Did you know there are key biomarkers for Alzheimer’s disease?
Whether a person is at risk of developing the disease versus actively has symptoms, is often reflective of the number of their biomarkers. As few as three to five suboptimal lab values may be observed in an at-risk pre-symptomatic person versus up to 25 in a symptomatic person.
This information I learned from a great book called The End of Alzheimer’s: The First Program to Prevent and Reverse Cognitive Decline by Dale E. Bredesen, M.D. He is a professor of neurology at the Easton Laboratories for Neurodegenerative Disease Research at the David Geffen School of Medicine at the University of California, Los Angeles (UCLA).
His laboratory focuses on identifying and understanding basic mechanisms underlying Alzheimer’s disease and other neurodegenerative conditions. He has collaborated on the publication of more than 220 academic research papers.

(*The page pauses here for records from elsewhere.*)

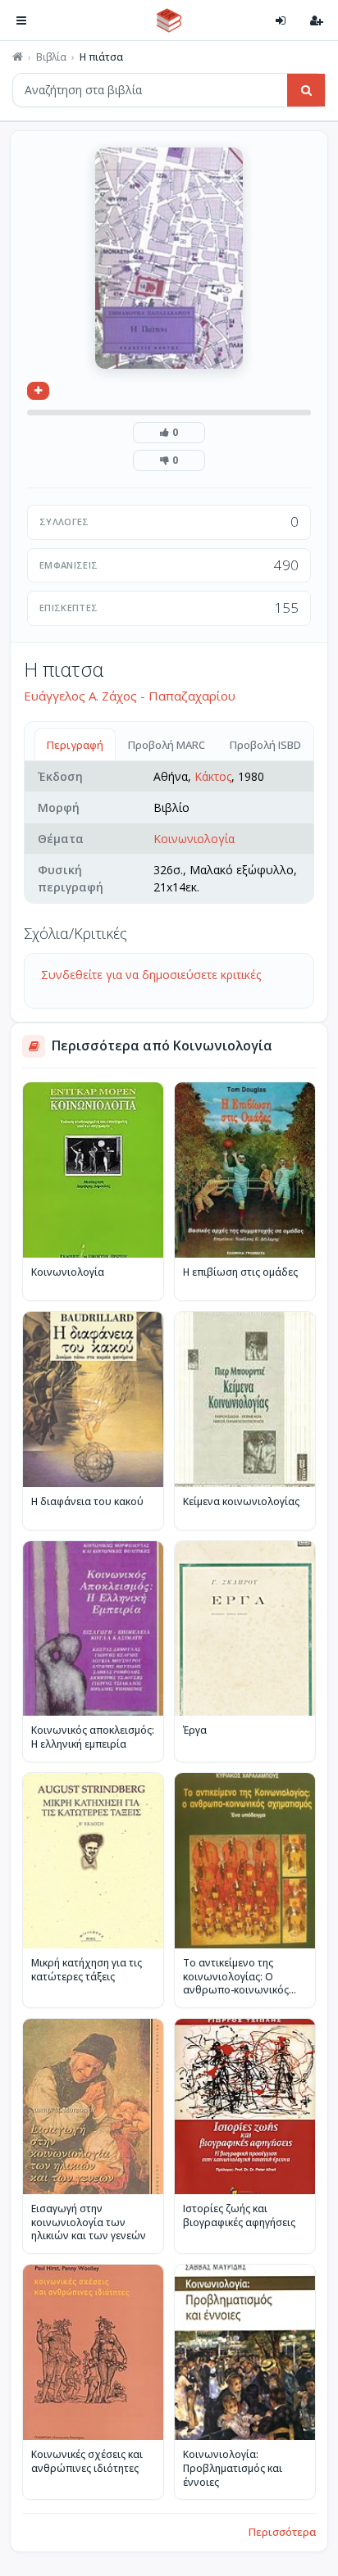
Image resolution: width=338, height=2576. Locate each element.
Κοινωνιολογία (194, 838)
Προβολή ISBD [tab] (265, 744)
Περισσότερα (282, 2531)
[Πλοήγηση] (21, 20)
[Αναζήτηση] (306, 90)
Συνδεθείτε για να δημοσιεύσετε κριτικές (151, 974)
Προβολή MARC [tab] (166, 744)
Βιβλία (51, 57)
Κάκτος (212, 776)
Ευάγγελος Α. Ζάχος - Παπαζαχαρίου (129, 695)
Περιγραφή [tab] (75, 744)
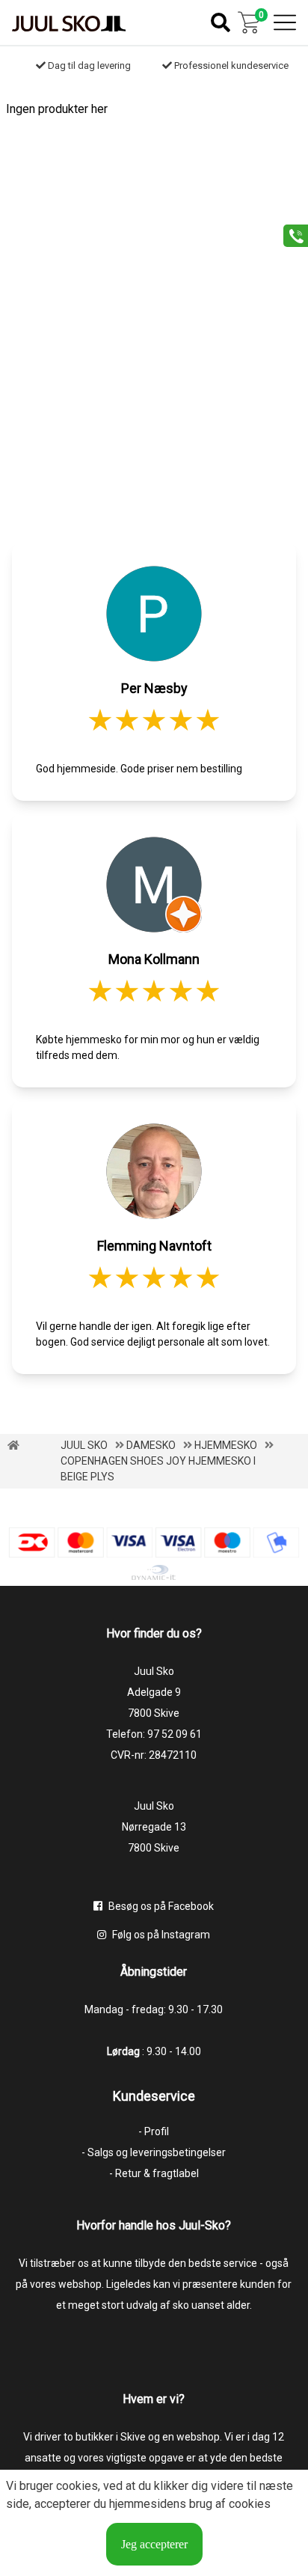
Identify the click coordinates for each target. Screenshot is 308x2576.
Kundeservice (154, 2096)
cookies (77, 2486)
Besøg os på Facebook (160, 1906)
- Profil (153, 2131)
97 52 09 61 (174, 1734)
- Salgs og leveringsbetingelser (153, 2152)
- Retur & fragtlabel (154, 2173)
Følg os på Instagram (160, 1935)
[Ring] (290, 235)
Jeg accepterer (154, 2544)
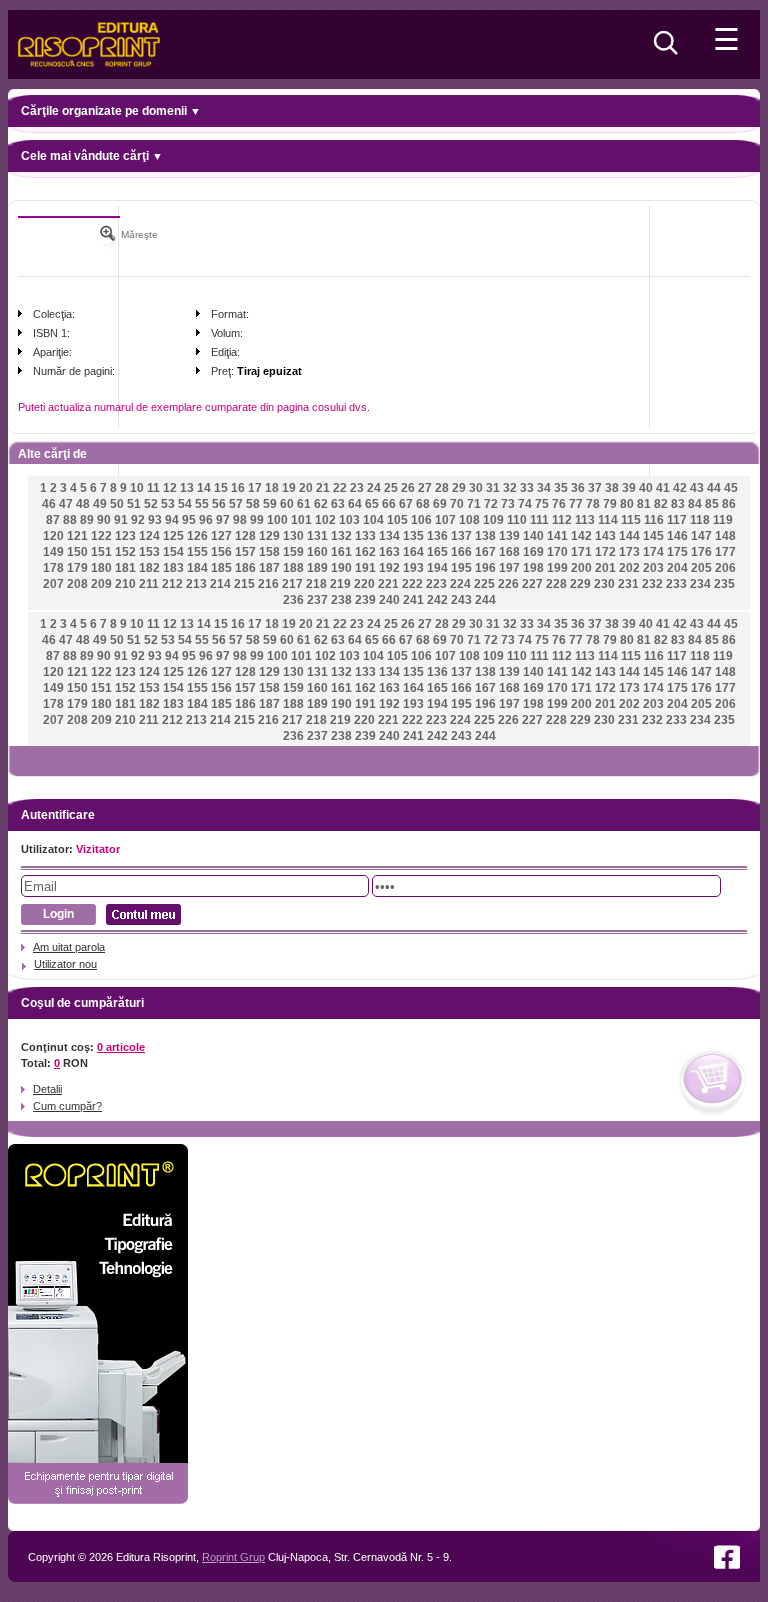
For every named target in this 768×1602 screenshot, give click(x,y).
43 (697, 488)
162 (365, 552)
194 (437, 568)
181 (125, 568)
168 (509, 552)
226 (508, 584)
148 (725, 536)
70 (457, 504)
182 (149, 568)
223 (436, 584)
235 (724, 584)
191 (365, 568)
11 (153, 488)
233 (676, 584)
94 (172, 520)
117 (677, 520)
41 (663, 488)
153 (149, 552)
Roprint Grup (233, 1557)
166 (461, 552)
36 (578, 488)
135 (413, 536)
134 (389, 536)
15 (221, 488)
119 (723, 520)
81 (644, 504)
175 (677, 552)
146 (677, 536)
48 (83, 504)
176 (701, 552)
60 (287, 504)
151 (101, 552)
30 (476, 488)
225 (484, 584)
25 (391, 488)
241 (413, 600)
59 (270, 504)
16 (238, 488)
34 (544, 488)
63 (338, 504)
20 (306, 488)
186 (245, 568)
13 (187, 488)
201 (605, 568)
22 (340, 488)
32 (510, 488)
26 (408, 488)
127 (221, 536)
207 (53, 584)
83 (678, 504)
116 (654, 520)
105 (397, 520)
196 (485, 568)
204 (677, 568)
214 (220, 584)
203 (653, 568)
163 (389, 552)
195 (461, 568)
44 (714, 488)
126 (197, 536)
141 (557, 536)
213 (196, 584)
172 (605, 552)
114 (608, 520)
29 (459, 488)
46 (49, 504)
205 (701, 568)
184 (197, 568)
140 (533, 536)
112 (562, 520)
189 (317, 568)
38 (612, 488)
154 (173, 552)
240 (389, 600)
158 (269, 552)
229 (580, 584)
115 (631, 520)
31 (493, 488)
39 (629, 488)
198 (533, 568)
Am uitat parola (69, 947)
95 (189, 520)
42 (680, 488)
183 (173, 568)
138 (485, 536)
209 (101, 584)
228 (556, 584)
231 (628, 584)
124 (149, 536)
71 (474, 504)
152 (125, 552)
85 (712, 504)
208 (77, 584)
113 (585, 520)
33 (527, 488)
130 (293, 536)
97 (223, 520)
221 (388, 584)
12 (170, 488)
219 (340, 584)
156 (221, 552)
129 (269, 536)
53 (168, 504)
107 (445, 520)
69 (440, 504)
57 (236, 504)
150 (77, 552)
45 (731, 488)
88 (70, 520)
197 (509, 568)
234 (700, 584)
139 (509, 536)
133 (365, 536)
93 (155, 520)
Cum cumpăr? (67, 1106)
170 (557, 552)
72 (491, 504)
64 (355, 504)
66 (389, 504)
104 (373, 520)
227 (532, 584)
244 (485, 600)
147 (701, 536)
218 (316, 584)
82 (661, 504)
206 (725, 568)
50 (117, 504)
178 (53, 568)
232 (652, 584)
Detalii (47, 1089)
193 (413, 568)
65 (372, 504)
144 (629, 536)
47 (66, 504)
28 (442, 488)
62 (321, 504)
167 (485, 552)
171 (581, 552)
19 (289, 488)
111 (539, 520)
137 (461, 536)
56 (219, 504)
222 (412, 584)
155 (197, 552)
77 (576, 504)
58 (253, 504)
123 (125, 536)
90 (104, 520)
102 (325, 520)
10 (137, 488)
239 (365, 600)
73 (508, 504)
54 (185, 504)
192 (389, 568)
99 (257, 520)
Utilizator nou (65, 964)
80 (627, 504)
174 (653, 552)
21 (323, 488)
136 (437, 536)
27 (425, 488)
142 (581, 536)
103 (349, 520)
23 (357, 488)
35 (561, 488)
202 (629, 568)
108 (469, 520)
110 (517, 520)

Dr. Bredesen proposes a pretty radical idea. He says that Alzheimer’s disease as we know it could be largely ended with the current generation. The key to doing this? By treating the prevention of Alzheimer’s in much the same way we treat colon cancer — with screening to detect the first signs of trouble.
A key message from Dr Bredesen is that not only should we potentially get tested for the key biomarkers for Alzheimer’s disease. Importantly, for some of these tests, our goal should be to keep our ranges even healthier than what the laboratory references may indicate as “normal.”
Key Biomarkers for Alzheimer’s disease
Here are some key biomarkers that Dr. Bredesen recommends and tells us the ranges he thinks are more optimal than the standard “within normal limits” ranges:
hsCRP (less than 1.0 mg/L)
Fasting insulin (less than 7 mIU/L)
Hemoglobin A1c (less than 5.5%)
Homocysteine (less than 7 μmol/L)
Dr Bresden believes “Alzheimer’s disease should essentially decrease to a very low level with the current generation. If everybody gets checked, we recommend that everybody 45 or over get a cognoscopy.”